Mit einem Burka-Verbot werden betroffene Frauen aus der Öffentlichkeit in ihr womöglich repressives Zuhause verbannt. Ein Kommentar von Marwa Al-Radwany
In Belgien haben Abgeordnete aller Parteien für die Einführung eines Burkaverbots gestimmt: Frauen, die einen Gesichtsschleier tragen, können mit Geld- oder gar Haftstrafen von bis zu sieben Tagen belegt werden. Auch in Frankreich prüft die Regierung derzeit einen Gesetzentwurf, der Burkaträgerinnen von sämtlichen öffentlichen Dienstleistungen – also auch Schulen, Krankenhäusern und Behörden – ausschließen will. Das Verbot soll angeblich den entrechteten Frauen zugute kommen.

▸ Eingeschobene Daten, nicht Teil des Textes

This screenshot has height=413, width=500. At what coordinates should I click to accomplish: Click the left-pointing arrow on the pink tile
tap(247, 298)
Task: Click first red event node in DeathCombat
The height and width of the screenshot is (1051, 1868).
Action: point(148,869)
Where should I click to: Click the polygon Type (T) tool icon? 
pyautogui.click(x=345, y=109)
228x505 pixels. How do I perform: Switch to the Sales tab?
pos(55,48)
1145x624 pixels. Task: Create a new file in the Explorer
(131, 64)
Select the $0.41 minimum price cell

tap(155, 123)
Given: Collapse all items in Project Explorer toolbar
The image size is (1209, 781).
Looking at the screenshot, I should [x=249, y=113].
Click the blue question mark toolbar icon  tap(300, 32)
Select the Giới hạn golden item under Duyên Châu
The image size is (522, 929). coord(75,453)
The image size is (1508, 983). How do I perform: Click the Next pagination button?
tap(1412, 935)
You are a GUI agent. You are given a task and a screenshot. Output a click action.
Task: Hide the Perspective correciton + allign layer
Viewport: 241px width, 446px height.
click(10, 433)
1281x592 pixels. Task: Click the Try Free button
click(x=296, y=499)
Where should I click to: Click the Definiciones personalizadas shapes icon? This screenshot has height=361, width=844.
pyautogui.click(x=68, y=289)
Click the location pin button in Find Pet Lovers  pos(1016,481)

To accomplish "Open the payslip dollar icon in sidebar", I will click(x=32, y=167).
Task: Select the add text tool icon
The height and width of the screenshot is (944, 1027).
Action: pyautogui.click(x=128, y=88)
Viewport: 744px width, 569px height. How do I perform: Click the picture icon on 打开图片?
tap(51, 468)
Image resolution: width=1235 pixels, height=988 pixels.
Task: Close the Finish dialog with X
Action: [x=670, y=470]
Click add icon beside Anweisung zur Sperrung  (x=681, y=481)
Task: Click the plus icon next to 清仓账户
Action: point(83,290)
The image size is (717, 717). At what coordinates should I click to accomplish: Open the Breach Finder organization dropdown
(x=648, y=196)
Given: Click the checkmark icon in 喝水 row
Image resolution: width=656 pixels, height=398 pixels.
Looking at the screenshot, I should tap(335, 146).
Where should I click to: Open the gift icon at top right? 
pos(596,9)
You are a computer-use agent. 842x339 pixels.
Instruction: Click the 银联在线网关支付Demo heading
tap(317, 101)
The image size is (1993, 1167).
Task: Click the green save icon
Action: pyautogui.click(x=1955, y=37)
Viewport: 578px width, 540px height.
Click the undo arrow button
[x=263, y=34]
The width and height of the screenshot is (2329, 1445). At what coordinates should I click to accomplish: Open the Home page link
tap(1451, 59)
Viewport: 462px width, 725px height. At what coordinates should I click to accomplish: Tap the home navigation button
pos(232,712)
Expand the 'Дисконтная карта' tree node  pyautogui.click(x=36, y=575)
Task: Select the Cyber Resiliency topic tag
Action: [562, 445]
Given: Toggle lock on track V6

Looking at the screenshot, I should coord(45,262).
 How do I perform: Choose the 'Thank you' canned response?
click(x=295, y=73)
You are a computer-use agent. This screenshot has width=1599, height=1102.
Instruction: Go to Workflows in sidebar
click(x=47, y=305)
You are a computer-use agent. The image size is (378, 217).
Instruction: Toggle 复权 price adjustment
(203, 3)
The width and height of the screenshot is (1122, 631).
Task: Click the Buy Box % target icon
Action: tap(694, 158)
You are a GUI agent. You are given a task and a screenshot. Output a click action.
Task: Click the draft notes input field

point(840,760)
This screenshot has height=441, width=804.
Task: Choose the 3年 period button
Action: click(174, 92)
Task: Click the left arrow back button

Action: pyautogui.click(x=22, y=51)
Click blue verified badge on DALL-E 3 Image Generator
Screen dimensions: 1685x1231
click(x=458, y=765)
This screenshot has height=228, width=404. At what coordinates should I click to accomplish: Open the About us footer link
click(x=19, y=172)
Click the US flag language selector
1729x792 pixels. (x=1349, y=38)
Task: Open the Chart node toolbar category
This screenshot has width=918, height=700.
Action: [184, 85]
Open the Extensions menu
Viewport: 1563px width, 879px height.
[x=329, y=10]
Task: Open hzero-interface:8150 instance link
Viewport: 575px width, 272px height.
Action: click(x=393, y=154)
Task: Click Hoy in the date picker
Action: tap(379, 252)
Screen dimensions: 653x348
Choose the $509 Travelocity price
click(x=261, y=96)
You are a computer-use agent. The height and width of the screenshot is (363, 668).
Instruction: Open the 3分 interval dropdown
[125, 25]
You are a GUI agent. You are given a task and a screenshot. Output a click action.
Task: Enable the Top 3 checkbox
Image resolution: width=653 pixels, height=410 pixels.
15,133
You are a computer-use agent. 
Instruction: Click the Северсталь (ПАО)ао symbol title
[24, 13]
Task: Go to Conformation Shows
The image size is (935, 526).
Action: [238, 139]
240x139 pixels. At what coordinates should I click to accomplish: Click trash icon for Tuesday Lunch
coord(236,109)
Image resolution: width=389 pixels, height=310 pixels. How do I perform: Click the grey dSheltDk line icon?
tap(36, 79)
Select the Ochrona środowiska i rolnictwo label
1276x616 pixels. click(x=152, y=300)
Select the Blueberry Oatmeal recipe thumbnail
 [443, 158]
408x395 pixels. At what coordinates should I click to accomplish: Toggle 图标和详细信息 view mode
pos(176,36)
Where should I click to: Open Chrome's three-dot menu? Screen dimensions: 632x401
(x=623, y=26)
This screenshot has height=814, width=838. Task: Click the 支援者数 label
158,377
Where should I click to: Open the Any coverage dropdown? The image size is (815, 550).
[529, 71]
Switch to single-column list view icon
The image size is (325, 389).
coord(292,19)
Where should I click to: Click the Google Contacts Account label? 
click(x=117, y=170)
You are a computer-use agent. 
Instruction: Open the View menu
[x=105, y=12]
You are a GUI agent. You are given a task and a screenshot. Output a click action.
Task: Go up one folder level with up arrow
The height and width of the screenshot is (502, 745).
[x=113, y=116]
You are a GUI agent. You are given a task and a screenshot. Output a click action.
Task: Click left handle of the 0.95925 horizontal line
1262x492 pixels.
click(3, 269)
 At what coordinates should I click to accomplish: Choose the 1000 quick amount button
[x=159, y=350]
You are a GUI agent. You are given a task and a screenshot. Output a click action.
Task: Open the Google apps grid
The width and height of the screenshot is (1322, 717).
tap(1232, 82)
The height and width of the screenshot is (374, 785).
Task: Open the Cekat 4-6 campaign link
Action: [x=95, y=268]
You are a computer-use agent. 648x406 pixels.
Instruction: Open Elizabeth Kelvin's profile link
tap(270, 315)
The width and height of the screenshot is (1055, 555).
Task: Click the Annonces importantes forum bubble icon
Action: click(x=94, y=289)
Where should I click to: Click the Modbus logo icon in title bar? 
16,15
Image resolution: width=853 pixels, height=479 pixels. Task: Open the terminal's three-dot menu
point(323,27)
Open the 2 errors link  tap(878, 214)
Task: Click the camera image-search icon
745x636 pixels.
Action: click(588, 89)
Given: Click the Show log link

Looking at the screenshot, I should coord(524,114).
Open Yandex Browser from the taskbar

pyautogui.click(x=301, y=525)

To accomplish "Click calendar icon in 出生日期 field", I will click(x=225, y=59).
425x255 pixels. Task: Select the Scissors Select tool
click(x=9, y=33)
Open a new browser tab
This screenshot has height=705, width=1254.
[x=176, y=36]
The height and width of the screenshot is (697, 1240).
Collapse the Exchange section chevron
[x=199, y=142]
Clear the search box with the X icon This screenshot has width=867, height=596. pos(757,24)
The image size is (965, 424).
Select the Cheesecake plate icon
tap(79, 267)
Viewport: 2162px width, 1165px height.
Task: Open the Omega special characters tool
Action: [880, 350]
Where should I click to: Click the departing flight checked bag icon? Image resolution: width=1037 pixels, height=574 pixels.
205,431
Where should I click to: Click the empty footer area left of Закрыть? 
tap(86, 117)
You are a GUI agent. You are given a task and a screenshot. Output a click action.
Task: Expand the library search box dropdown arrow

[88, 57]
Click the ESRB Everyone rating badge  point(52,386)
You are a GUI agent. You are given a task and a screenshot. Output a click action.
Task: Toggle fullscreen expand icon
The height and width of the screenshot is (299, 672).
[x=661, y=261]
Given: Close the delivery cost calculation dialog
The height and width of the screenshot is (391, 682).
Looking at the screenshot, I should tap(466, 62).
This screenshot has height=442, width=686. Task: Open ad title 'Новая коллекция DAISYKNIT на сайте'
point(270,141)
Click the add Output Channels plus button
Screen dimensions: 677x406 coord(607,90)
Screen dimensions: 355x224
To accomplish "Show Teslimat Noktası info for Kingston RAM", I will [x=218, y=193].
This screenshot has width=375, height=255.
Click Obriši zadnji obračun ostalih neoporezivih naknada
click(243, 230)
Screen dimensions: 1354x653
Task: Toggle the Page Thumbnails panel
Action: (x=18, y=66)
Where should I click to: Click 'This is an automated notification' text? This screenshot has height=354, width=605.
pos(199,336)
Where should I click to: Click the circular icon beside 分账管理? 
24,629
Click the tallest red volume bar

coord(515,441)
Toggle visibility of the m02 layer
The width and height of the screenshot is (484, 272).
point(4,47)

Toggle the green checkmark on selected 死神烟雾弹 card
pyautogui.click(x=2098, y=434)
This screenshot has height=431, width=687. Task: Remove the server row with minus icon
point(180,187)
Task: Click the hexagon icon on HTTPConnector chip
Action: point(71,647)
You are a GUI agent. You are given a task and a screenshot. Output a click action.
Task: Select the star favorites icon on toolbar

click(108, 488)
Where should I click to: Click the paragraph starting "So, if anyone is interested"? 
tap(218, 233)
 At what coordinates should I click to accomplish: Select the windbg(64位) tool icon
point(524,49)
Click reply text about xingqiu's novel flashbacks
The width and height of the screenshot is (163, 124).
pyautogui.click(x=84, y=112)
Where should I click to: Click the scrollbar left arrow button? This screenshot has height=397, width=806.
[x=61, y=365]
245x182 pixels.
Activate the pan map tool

Nur: Mit einem Verbot wird keiner Frau geholfen. Diejenigen, die sich freiwillig verhüllen, werden ihrer elementaren Persönlichkeitsrechte sowie des Rechts auf freie Religionsausübung beraubt. Und denjenigen, die gezwungen werden, entzieht man mit dem Verbot auch noch die letzte Chance, sich von unterdrückenden häuslichen Verhältnissen aus eigener Kraft zu befreien. Denn öffentliche Hilfe können die entsprechenden Frauen dann nicht mehr in Anspruch nehmen: Sie können sich weder im Krankenhaus einer Ärztin anvertrauen, noch im Sozialamt eine eigenständige Hilfeleistung anfordern, noch einem Anwalt eine Scheidung beauftragen, noch eine polizeiliche Anzeige aufgeben. Sie können auch keine Schule oder Weiterbildung besuchen, um eine berufliche Qualifikation zu erwerben, die sie potenziell unabhängiger von Männern machen würde. Mit einem Verbot werden solche Frauen also aus der Öffentlichkeit direkt in ihr womöglich repressives Zuhause verbannt.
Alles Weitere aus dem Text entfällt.